Monday, May. 09, 1977

Mobutu's 'Victory'

Ever since Moroccan troops arrived last month and the U.S., France and Belgium offered a little help, the fortunes of Zaire's strange little war have turned sharply in favor of the central government. As the threat declined, President Mobutu Sese Seko flew to the supposedly embattled Shaba region--the former Katanga province--to inspect some recaptured villages. TIME Nairobi Bureau Chief Lee Griggs, who accompanied Mobutu on the trip, sent this report:

A month ago, Mobutu's well-equipped but poorly motivated soldiers were in disgraceful retreat, refusing to fight and often simply running away from a ragtag band of Angola-based Katangese rebels. Now the rebels were on the run. The secret ingredient in the turn-around was mostly psychological: the presence of 1,500 elite Moroccan troops who had been airlifted in at Mobutu's desperate request. The Moroccans shamed Zaire's 4,000 troops in the fighting area into showing a little backbone. This persuaded the 2,000 or so rebels and, presumably, their Angolan and Cuban supporters as well that the cost of winning a war against Zaire would be too high.

The rebel retreat, from within 20 miles of the copper-mining center of Kolwezi, had started even before the government "offensive." As they probed slowly westward, with Moroccans providing back-up support and removing antipersonnel mines from the dirt tracks en route, Zairian forces encountered practically no resistance. There was not a single major firefight and hardly a contact of any kind. "This isn't a war," one bored Moroccan officer confided. "It is a matter of making armed reconnaissance and then retaking ground without a fight. To call it a war is a joke."

Nonetheless, Mobutu was making the most of his moment of victory. Once the rebel retreat had begun, he flew to the region, where he was dutifully hailed by cheering crowds as the "savior of Shaba." As drum majorettes danced before le Guide, the well-coached crowds belted out songs of praise. Sample: "We are not afraid of the menace of mercenaries, for we have Mobutu, our guide and our faith."

Next day, the President flew to the recently liberated village of Kayembe. The men admitted somewhat sheepishly to him that they had covered only 20 miles in the previous eight days and had not made a single contact, but he seemed satisfied. After his departure, discipline collapsed. When a kettle of soup was produced for the soldiers' lunch, a wild scramble broke out among the troops. Finally, amid much shouting and cursing, a stick-wielding officer beat his men back into an orderly food line. Apparently, the army is still underfed.

"I will not leave until I set foot in Mutshatsha," Mobutu declared grandly, referring to the town in western Shaba that had been hastily abandoned without a fight in late March. Sure enough, it fell the next morning, and he was soon off in his leopard-skin-carpeted helicopter to inspect it. He found Mutshatsha deserted of civilians but little damaged. Producing some Soviet-made weapons abandoned by the rebels, Mobutu declared: "What you have seen proves that the Russians are the real enemy."

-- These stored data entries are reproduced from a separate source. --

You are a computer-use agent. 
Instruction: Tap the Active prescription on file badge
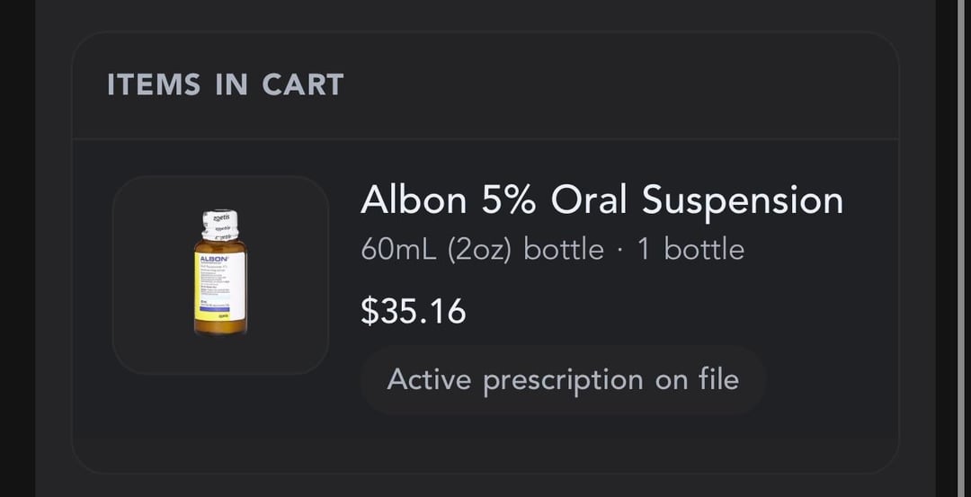pyautogui.click(x=563, y=379)
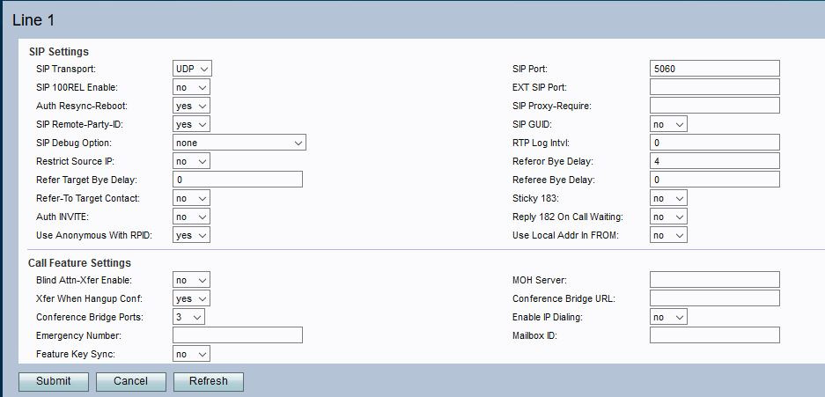Open the SIP Debug Option dropdown
The image size is (825, 397).
pos(239,143)

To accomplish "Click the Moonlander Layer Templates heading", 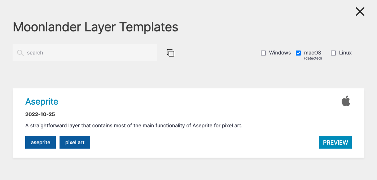I will (x=96, y=27).
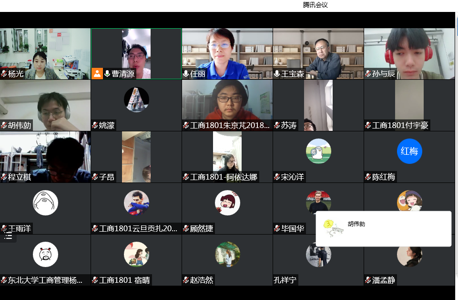Click 姚濛's playing-card avatar
Image resolution: width=458 pixels, height=300 pixels.
136,99
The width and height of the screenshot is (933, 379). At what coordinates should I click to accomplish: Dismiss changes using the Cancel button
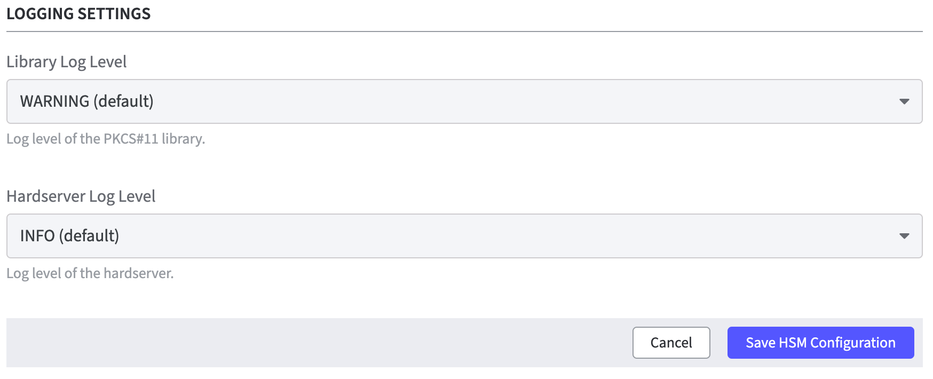pyautogui.click(x=671, y=342)

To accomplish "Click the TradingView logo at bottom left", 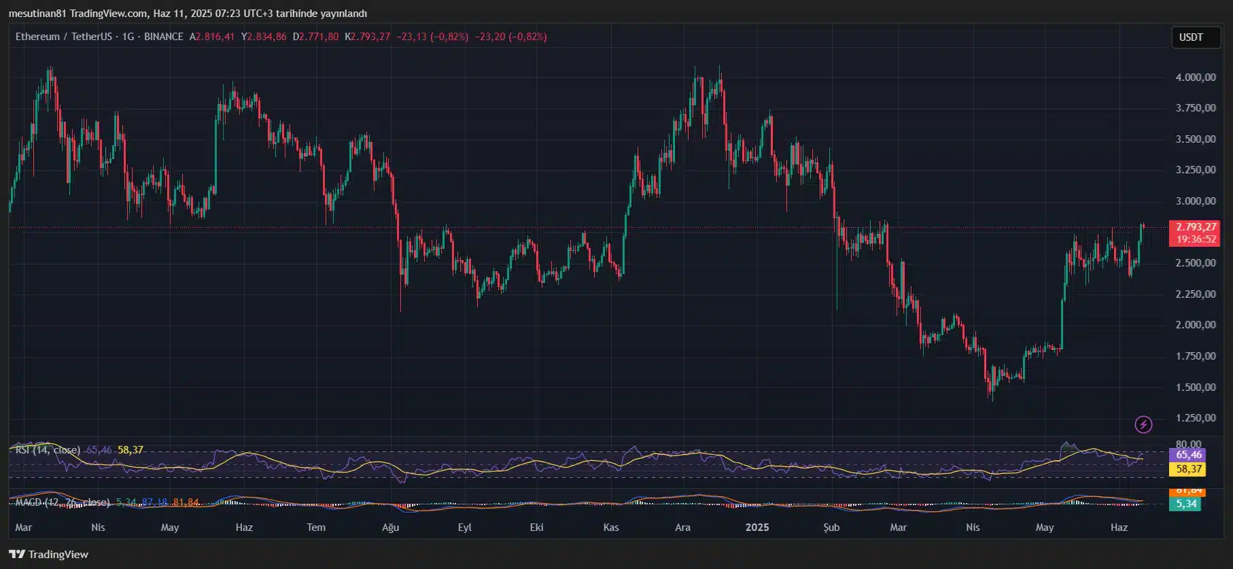I will pos(49,554).
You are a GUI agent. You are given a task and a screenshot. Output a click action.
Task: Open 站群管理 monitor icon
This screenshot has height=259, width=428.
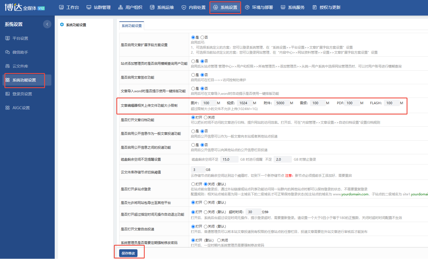point(89,7)
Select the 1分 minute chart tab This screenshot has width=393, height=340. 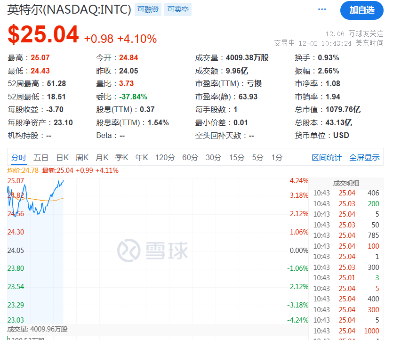click(x=277, y=158)
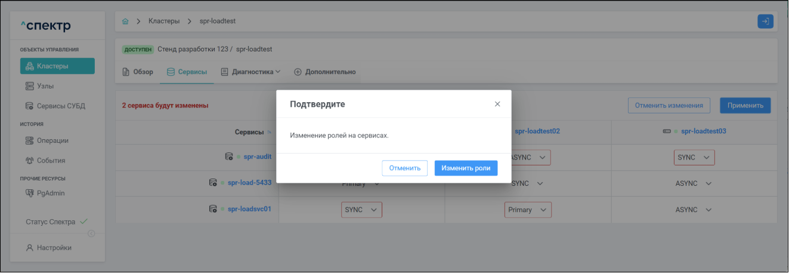This screenshot has height=273, width=789.
Task: Open SYNC role dropdown for spr-loadsvc01
Action: pos(361,210)
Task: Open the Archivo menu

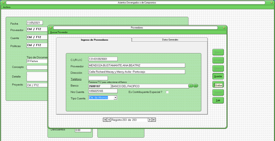Action: [x=7, y=7]
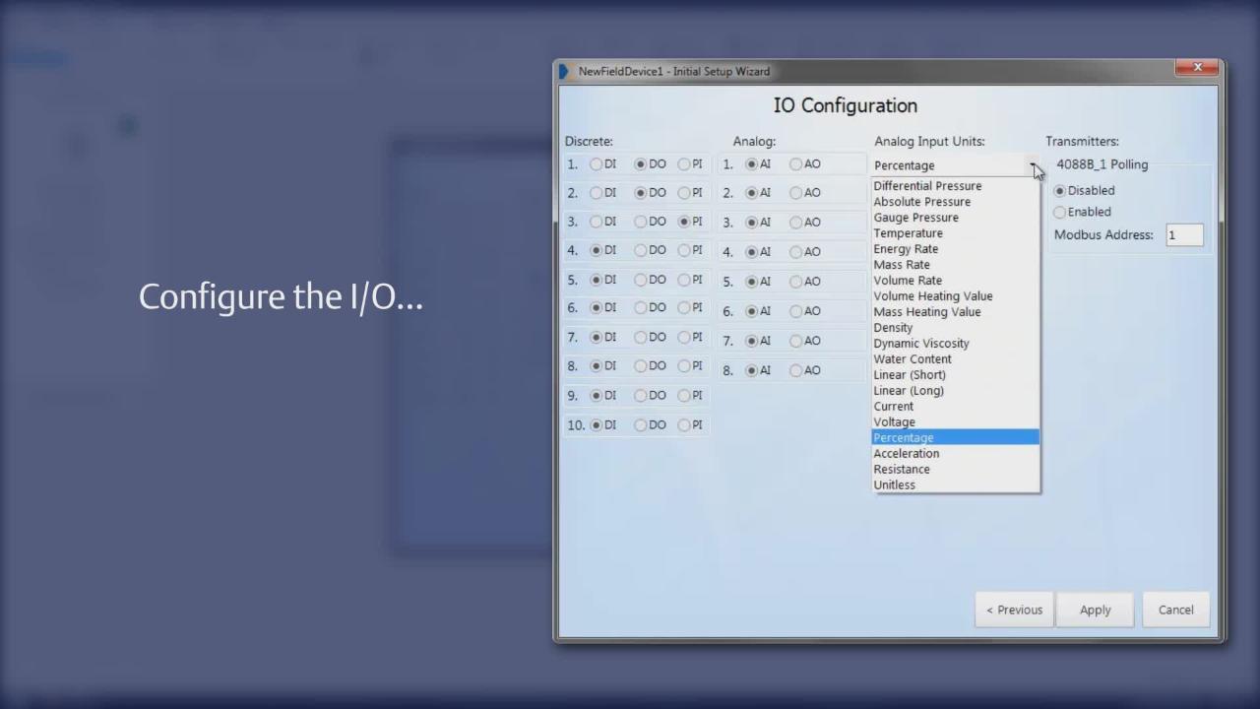Switch Analog channel 5 to AO

click(796, 282)

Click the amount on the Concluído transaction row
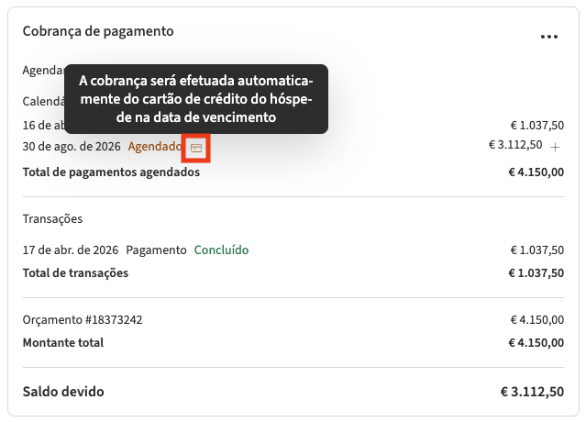(x=536, y=250)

It appeared that the war, if indeed there ever was one in a true sense of the word, was about over. The two-week offensive had cost Zaire only about a dozen military dead. The government claimed many enemy casualties but produced not a single rebel body. No reporters had seen or heard a shot fired in anger. It is likely that most of the rebels had simply melted away into the bush, buried their uniforms and weapons and disappeared. "I think they have simply given it up this time as a bad job," concluded one Western military attache in Kinshasa. "But over the long term. I don't think this is the end of it. They will probably be back again some day, in one form or another, to cause Mobutu trouble."